Label: Frontiers 2015
Review by: Urban "Wally" Wallstrom
Operation Mindcrime, iconic concept and one of the best metal albums of the eighties alongside the work of Iron Maiden, Metallica, etc. It's now 2015 and vocalist Geoff Tate push the boundaries further and beyond the musical territory of classic Queensryche. I'm sure you're well aware of the nasty split up, so let's not dwell on the past. The Key, the prog rock trilogy and thus one of three albums for Tate to break new musical ground? The concept about some geezer finding the ultimate key which open up.... I don't know? The Internet? Not the best of concept to be honest and you tend to look at songs individually rather than story-wise.
The shocking poor singles, The Stranger, Hearing Voices, the worst two tracks on the record and people should bow their heads in shame for releasing them in the first place. What were they thinking? Let's scare off as many potential buyers as possible? Life or Death, (Mark Daly singer with The Voodoos, guests on this track), another shock to the system and there's several moments of ups and downs like a massive roller coaster ride. To be honest. There's not a whole lot to say on a positive note. But if you look past the worst drivel, there's actually a couple of good songs or more to be found on The Key.
Atmospheric, and at times dark, progressive rock, where 'Re-Inventing The Future' sounds more like a decent throwback to Eyes of A Stranger.
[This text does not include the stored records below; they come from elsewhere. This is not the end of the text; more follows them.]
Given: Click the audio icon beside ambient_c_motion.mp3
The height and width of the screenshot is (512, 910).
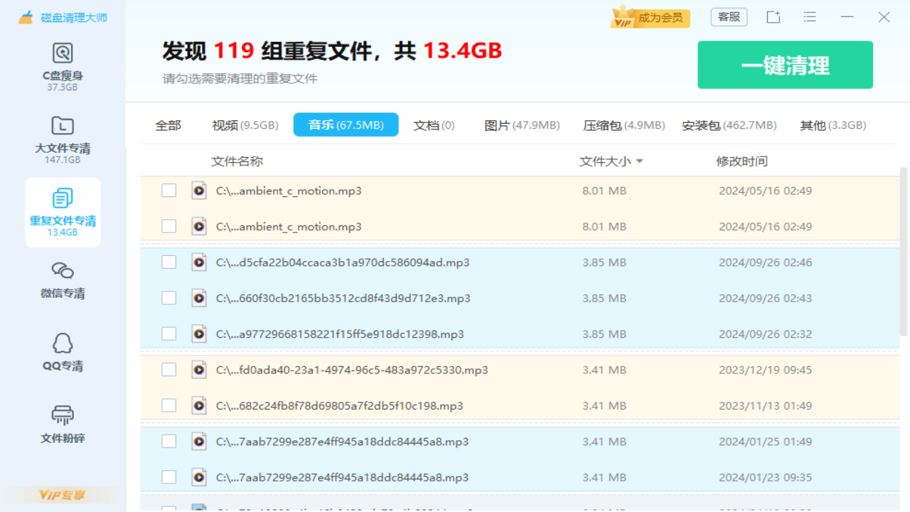Looking at the screenshot, I should [x=198, y=191].
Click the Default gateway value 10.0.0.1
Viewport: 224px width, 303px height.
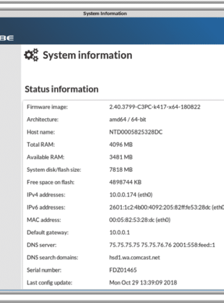[x=119, y=232]
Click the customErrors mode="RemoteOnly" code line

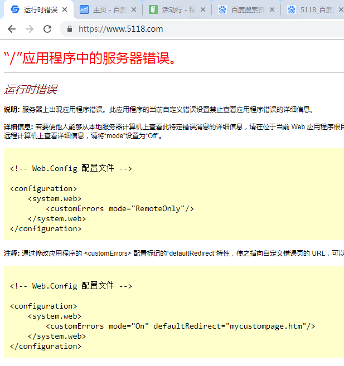tap(119, 208)
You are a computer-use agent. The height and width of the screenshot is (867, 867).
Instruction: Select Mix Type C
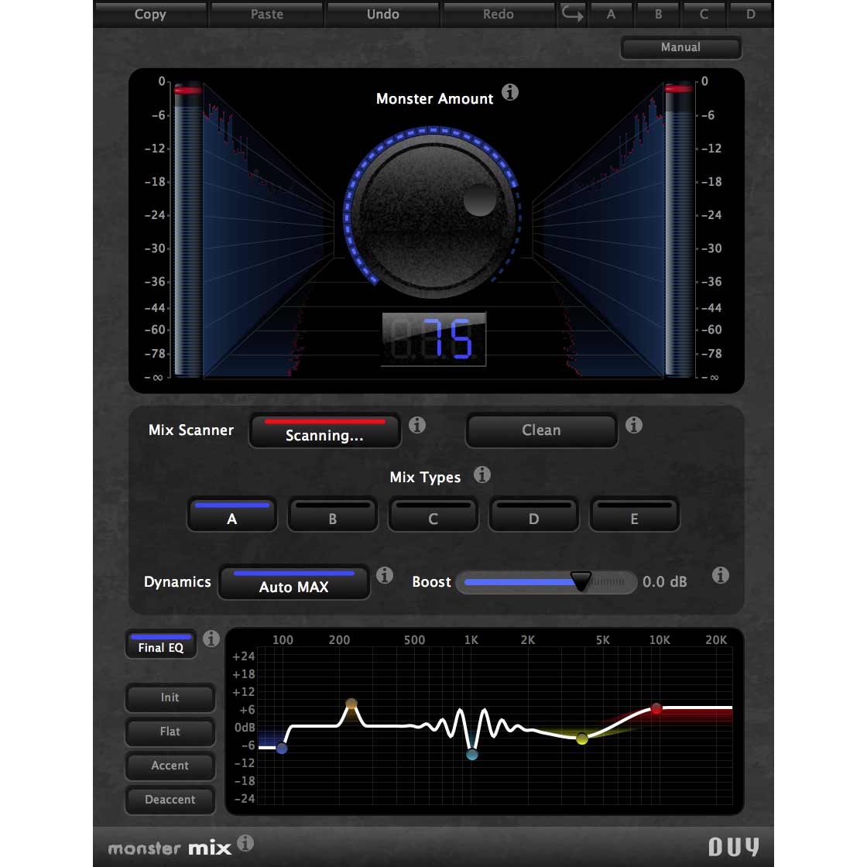coord(433,514)
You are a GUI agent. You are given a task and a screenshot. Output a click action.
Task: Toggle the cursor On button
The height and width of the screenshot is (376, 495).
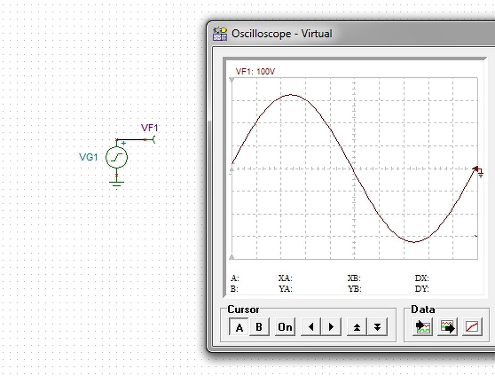[285, 327]
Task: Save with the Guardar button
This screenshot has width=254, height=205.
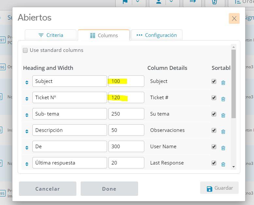Action: [219, 188]
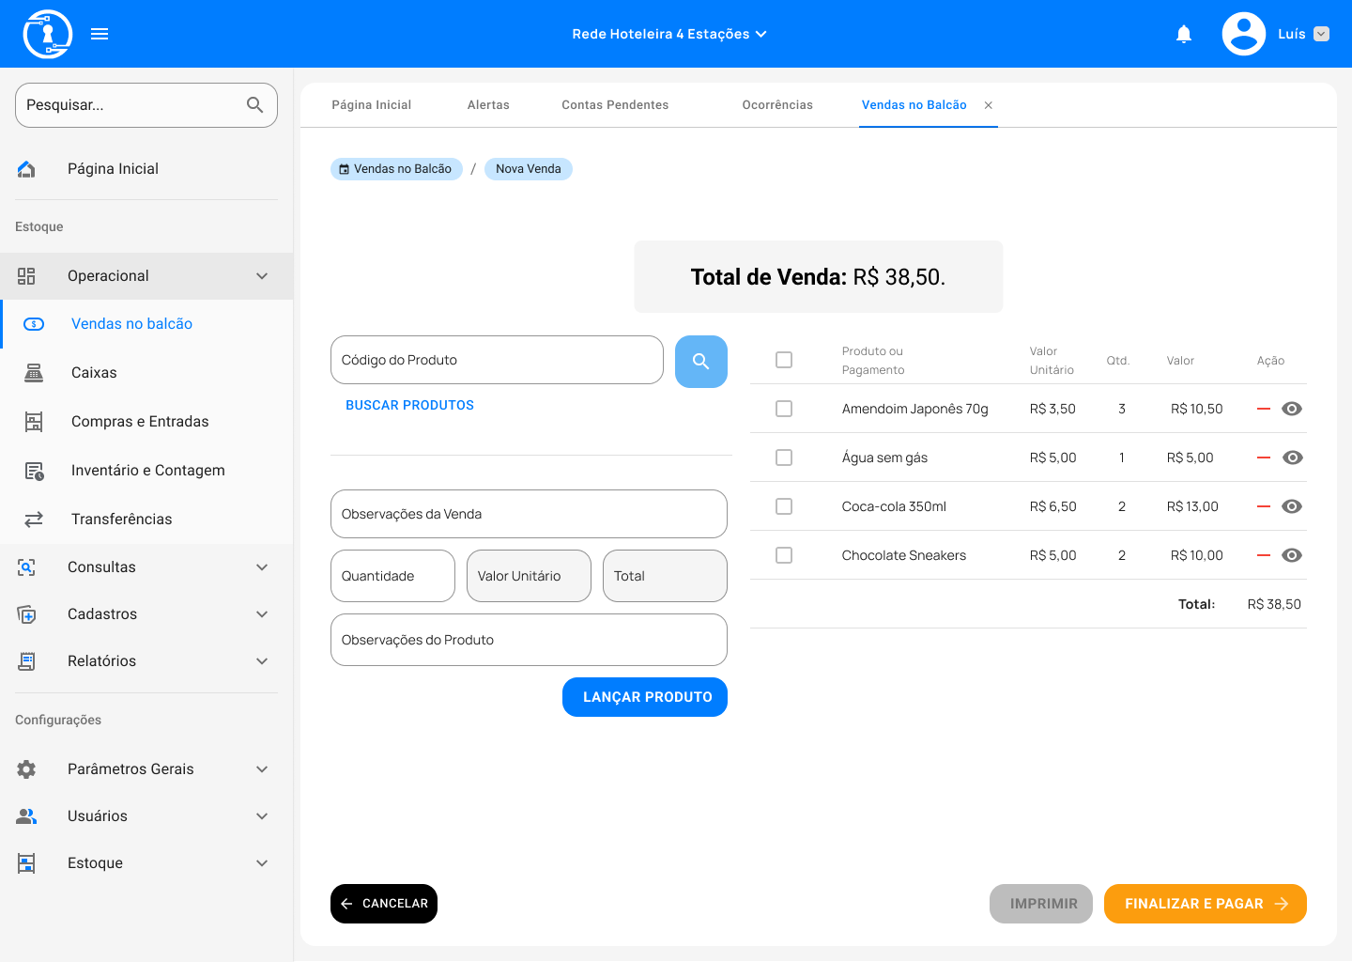The width and height of the screenshot is (1352, 962).
Task: Remove Amendoim Japonês 70g with minus icon
Action: (1263, 409)
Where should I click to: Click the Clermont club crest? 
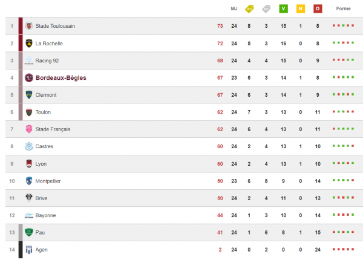[x=29, y=95]
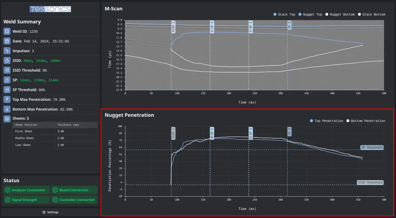Click the Bottom Max Penetration arrow icon
The height and width of the screenshot is (218, 396).
[x=7, y=109]
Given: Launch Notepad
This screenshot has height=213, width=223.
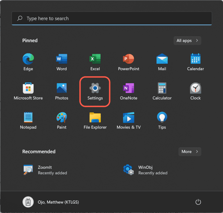Looking at the screenshot, I should coord(28,118).
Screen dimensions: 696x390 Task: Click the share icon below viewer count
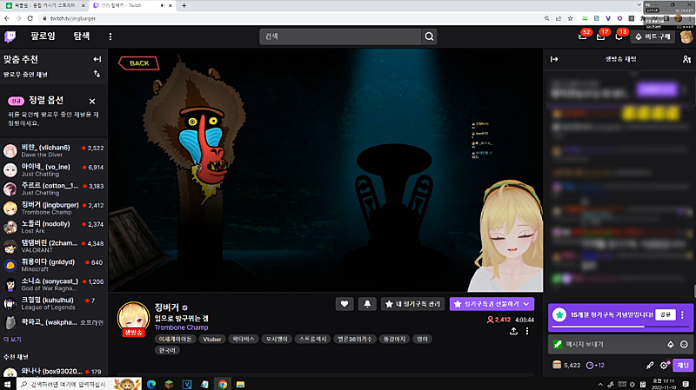[513, 332]
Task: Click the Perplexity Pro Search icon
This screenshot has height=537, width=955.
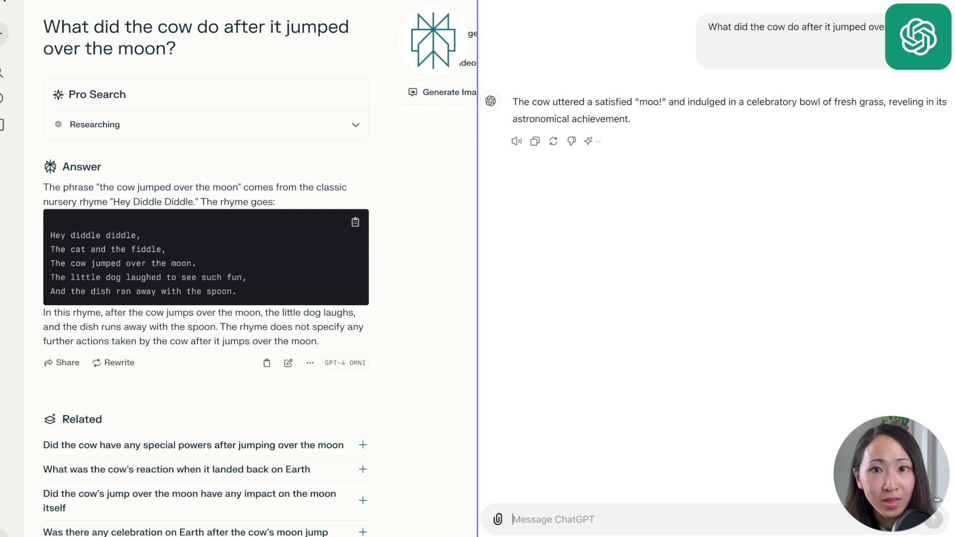Action: 58,94
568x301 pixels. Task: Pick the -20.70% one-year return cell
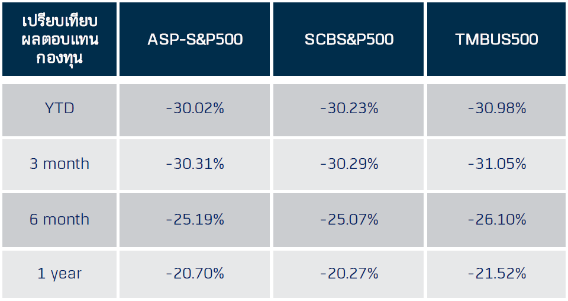click(195, 274)
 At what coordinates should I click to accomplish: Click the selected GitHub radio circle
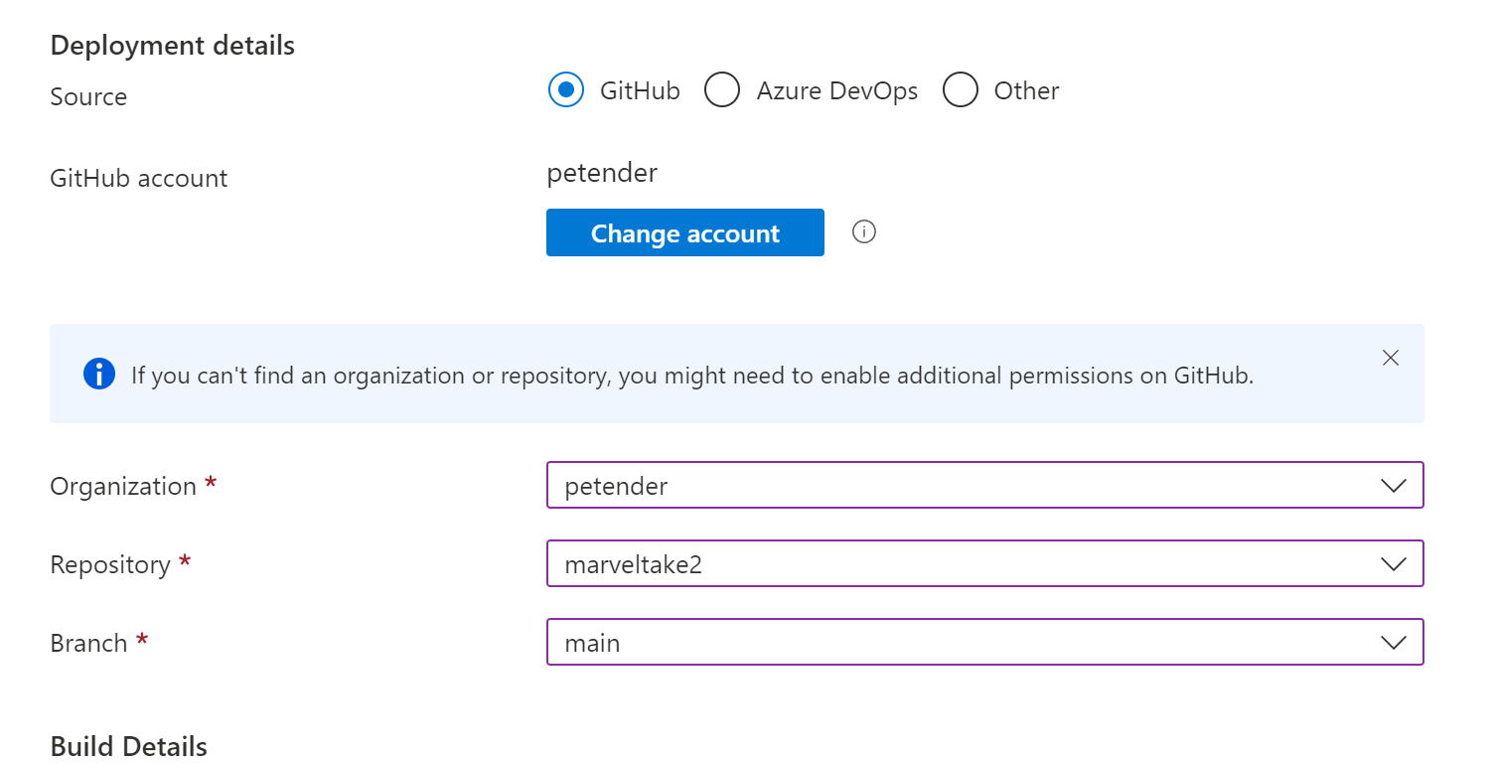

Opener, Choices, written by former Queensryche guitarist Kelly Grey, tend to get on my nerves as it stays in second gear. It's Promised Land met alternative David Bowie and the same goes for Burn. Neither bad nor good, they never really reach out to touch ya'. Ready To Fly, atmospheric alt. metal with just a hint of classic ryche.
On Queue, the best song on here with its balladic sound and saxophone solo by Tate. The instrumental work of An Ambush Of Sadness and the following, Kicking In the Door and The Fall, three more decent tracks. It's like if I'm reaching for the stars though and let's hope for something bigger and better on album two (remember it's a trilogy?). Final verdict: Well. At least he's not cashing in on the classic Operation Mindcrime sound.